上図は、情報が集約され、フェーズごとの担当者も明確で、スムーズに営業活動が進むように見える。しかし、この方法では企業単位でのリードや状況が把握しづらかったという。
「拡大期は、組織の拡大にあわせてプロダクトが増え、アップセルやクロスセルも検討できるようになります。すると、個人ではなく、企業単位で営業戦略を立てるABMを推進する必要が出てくるのです」(柳生氏)
特に拡大期にアプローチを強めたいエンタープライズ企業ほど、担当者や部署が多く、複数のセールスが異なる部署へ提案するケースもあるだろう。企業とのスムーズなコミュニケーションや社内の情報共有のために、企業単位の情報管理は不可欠だ。
「BtoBビジネスのお客様は、個人ではなく企業単位で考え、深い理解のもとマーケティングやセールスをしなければならない」と柳生氏。
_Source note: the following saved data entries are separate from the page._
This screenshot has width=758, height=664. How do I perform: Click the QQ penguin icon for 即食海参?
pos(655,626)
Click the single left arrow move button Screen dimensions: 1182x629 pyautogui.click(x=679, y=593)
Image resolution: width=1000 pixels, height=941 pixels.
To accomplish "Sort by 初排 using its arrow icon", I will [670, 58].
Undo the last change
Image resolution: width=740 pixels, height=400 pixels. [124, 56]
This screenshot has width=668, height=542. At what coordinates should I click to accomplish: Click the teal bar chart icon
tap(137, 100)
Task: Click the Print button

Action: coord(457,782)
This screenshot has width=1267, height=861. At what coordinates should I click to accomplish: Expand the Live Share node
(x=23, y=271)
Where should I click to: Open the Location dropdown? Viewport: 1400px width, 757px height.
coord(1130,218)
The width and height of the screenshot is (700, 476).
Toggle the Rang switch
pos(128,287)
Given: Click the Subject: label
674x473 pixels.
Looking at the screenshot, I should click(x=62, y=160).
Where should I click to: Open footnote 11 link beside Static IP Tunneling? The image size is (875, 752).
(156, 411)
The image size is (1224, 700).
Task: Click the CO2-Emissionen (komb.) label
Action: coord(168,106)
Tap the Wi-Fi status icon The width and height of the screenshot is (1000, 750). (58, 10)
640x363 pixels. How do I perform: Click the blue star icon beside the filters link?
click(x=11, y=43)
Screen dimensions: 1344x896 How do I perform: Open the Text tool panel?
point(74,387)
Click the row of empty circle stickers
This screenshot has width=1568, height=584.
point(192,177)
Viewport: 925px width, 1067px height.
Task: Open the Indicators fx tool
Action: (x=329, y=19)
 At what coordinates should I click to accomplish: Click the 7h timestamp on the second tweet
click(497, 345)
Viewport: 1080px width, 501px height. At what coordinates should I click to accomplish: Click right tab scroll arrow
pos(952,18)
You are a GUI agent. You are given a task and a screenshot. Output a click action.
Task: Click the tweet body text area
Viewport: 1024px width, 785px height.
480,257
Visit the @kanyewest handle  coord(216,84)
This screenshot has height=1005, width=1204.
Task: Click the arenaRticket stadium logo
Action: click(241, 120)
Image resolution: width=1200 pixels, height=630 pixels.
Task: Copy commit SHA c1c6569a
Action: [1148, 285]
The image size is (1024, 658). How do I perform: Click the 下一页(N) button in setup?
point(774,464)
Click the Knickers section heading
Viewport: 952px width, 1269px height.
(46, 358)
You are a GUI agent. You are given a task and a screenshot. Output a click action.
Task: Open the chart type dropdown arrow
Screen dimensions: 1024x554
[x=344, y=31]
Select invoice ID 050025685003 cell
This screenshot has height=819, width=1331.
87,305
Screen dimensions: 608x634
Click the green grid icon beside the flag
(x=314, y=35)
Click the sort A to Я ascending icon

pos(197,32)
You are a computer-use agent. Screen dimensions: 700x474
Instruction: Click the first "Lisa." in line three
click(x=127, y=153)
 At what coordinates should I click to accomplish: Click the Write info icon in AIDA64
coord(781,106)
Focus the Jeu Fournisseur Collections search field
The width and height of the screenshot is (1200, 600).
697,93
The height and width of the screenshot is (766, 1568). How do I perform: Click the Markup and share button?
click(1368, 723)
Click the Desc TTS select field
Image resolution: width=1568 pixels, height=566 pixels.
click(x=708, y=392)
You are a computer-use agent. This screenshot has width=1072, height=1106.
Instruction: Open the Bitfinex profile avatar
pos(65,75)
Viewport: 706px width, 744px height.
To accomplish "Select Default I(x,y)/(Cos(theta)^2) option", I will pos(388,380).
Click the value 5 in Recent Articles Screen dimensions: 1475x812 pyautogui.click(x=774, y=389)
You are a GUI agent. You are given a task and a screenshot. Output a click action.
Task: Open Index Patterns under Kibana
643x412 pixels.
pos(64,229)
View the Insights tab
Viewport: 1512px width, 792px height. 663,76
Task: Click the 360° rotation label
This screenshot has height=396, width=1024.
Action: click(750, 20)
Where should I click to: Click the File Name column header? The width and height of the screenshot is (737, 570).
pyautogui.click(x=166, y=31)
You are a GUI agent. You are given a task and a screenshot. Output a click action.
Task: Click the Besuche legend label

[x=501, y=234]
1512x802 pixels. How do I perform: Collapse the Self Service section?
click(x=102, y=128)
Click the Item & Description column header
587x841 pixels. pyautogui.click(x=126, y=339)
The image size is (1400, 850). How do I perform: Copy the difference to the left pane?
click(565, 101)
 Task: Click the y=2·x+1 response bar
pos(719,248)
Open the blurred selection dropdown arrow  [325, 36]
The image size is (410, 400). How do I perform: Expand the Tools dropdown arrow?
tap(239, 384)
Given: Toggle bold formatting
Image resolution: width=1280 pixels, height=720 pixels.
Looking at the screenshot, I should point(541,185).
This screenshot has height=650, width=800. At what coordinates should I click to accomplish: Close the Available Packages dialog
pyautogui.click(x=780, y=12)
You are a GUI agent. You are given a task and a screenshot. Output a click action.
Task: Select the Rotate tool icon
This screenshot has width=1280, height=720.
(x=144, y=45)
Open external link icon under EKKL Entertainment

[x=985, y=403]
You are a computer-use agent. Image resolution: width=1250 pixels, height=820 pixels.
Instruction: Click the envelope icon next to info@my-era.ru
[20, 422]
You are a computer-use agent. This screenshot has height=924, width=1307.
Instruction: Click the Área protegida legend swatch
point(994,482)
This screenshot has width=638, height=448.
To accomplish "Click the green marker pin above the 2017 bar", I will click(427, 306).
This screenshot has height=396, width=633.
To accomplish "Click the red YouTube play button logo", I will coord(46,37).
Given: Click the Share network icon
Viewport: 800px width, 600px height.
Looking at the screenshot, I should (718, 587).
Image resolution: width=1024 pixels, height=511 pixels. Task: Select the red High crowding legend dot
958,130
だが、事業が拡大フェーズにある企業では、データの重複や格納場所の未整備に悩まされることも少なくない。
企業単位のデータから見えてきた新たな施策・戦略
では、企業単位のデータ集約はどのように実現できるのだろうか。柳生氏は、「Sansan」の拡張機能「Sansan Data Hub」の活用を挙げる。これは、あらゆる顧客データに法人番号を付与することで、法人単位に集約されたデータベースを構築するものだ。
使い方はシンプルな2ステップ。はじめに、自社にある顧客データを「Sansan Data Hub」にアップロードすると、法人番号を付与したデータがエクスポートできる(ステップ1)。その後、同じ法人番号を持つデータ同士が自動処理で関連付けられる(ステップ2)。Sansanではこの「Sansan Data Hub」を中心に「Salesforce(※)」やマルケトとの間でシステム連携を実装しており、データが自動的に会社単位に集まるように運用している。
※SalesforceはSalesforce.com,Inc.の商標であり、同社の許可のもと使用しています。
実際にSansanでは、獲得済みリードの75%を企業単位で集約できた。その結果、理想的なABMも実現でき、前年比で商談数が64%アップしたという。
企業単位に集約したデータは、マーケティング、セールスだけでなく、戦略立案にも利用できる。その一例が、データから受注確率を導き、ターゲット企業を見つける施策だ。
Sansanでは、機械学習自動化プラットフォーム「DataRobot」を導入し、集約した各データを用いて機械学習を行い、企業をスコアリング。データの特徴量が受注へどのくらい寄与するかを分析し、受注確度が高い企業を抽出している。これにより、営業活動の効率化に加え、マーケティング部門でも、注力業界に対する活用事例の作成やプロモーション施策が実行できる。柳生氏は「企業単位にデータを集約できると、新たな施策・戦略の可能性が広がります」と話す。
Sansanの創業期・拡大期の戦略と戦術の共通点は、使い慣れた「Sansan」の機能をフル活用し、「データを整え、整えたデータで何をするか」を明確に実行してきたところにある。「自社に取り入れられそうなところがあれば、ぜひ参考にしてほしいです」と柳生氏はまとめ、セッションを締めくくった。